**EXCERPT PROVIDED**
┏━━
Free admission to the event, for info: http://www.masterprotezionedatipersonali.it/2-uncategorised/15-una-formazione-di-qualita-per-le-nuove-sfide-della-privacy

LEGAL ANALYSIS OF THE NEW PROPOSED EU REGULATION ON DATA PROTECTION

Authors: Fabio Di Resta and Nicola Fabiano (published in 2012 by IAPP)

Introduction

In the new proposed regulation on EU data protection law there are many important provisions, most of them are necessary to address the future challenges of data protection in the Internet environment.  The principles of effectiveness (i.e. stronger powers to DPAs, PIAs, mandatory appointment of DPO, the principles ofprivacy by design and by default, etc.), accountability and transparency are the founding stones on which the new proposed regulation was built.

The main objectives of the regulation draft is to fulfill the ambitious harmonisation of the data protection laws of EU Member States and the enhance to consumers’ trust on the Internet through stronger data protection rules at the EU level.

In this article different legal aspects of the proposed framework will be analysed.

 

Extra-territorial criterion: more specific exemptions

In respect of external scope, it should be considered that the main reason of the broad scope of the existing 95/46/EC Directive is to ensure that individuals are in any case not deprived of EU data protection law  and to prevent actions from circumventing the EU law.

The choice of the European Commission to enhance the threshold – as recently amended in the published draft – to trigger the application of EU law outside the EU/EEA seems appropriate to address the future challenges of Internet but still could use some amendment, such as more structured exemptions to not discriminate complex organizations. In respect of this point different situations are exempted from the EU law application (article 3 par. 2 and article 25): any controller established in third countries which ensures an adequate level of data protection; any public body; any controller only occasionally offering goods and services to data subjects residing in the EU and all enterprises employing fewer than 250 persons.
┗━━
**EXERCISE TASK 1**
In the entries, rewrite the part that opens with the line containing "Open the email link pochta78@gmail.com" and closes with the line containing "(1112, 832)", changing "screenshot" to "screen capture" and keeping everything else the same.

**RECORDS SUPPLIED**
┏━━
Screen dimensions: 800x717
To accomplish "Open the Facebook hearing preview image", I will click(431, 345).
┗━━
┏━━
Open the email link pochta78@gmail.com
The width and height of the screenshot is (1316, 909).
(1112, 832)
┗━━
**EXERCISE TASK 2**
Output, character for character, the part of the analysis of the proposed EU data protection regulation that opens with the words containing "In the new proposed" and closes with "regulation was built.".

**OUTPUT 1**
Open the email link pochta78@gmail.com
The width and height of the screen capture is (1316, 909).
(1112, 832)

**OUTPUT 2**
In the new proposed regulation on EU data protection law there are many important provisions, most of them are necessary to address the future challenges of data protection in the Internet environment.  The principles of effectiveness (i.e. stronger powers to DPAs, PIAs, mandatory appointment of DPO, the principles ofprivacy by design and by default, etc.), accountability and transparency are the founding stones on which the new proposed regulation was built.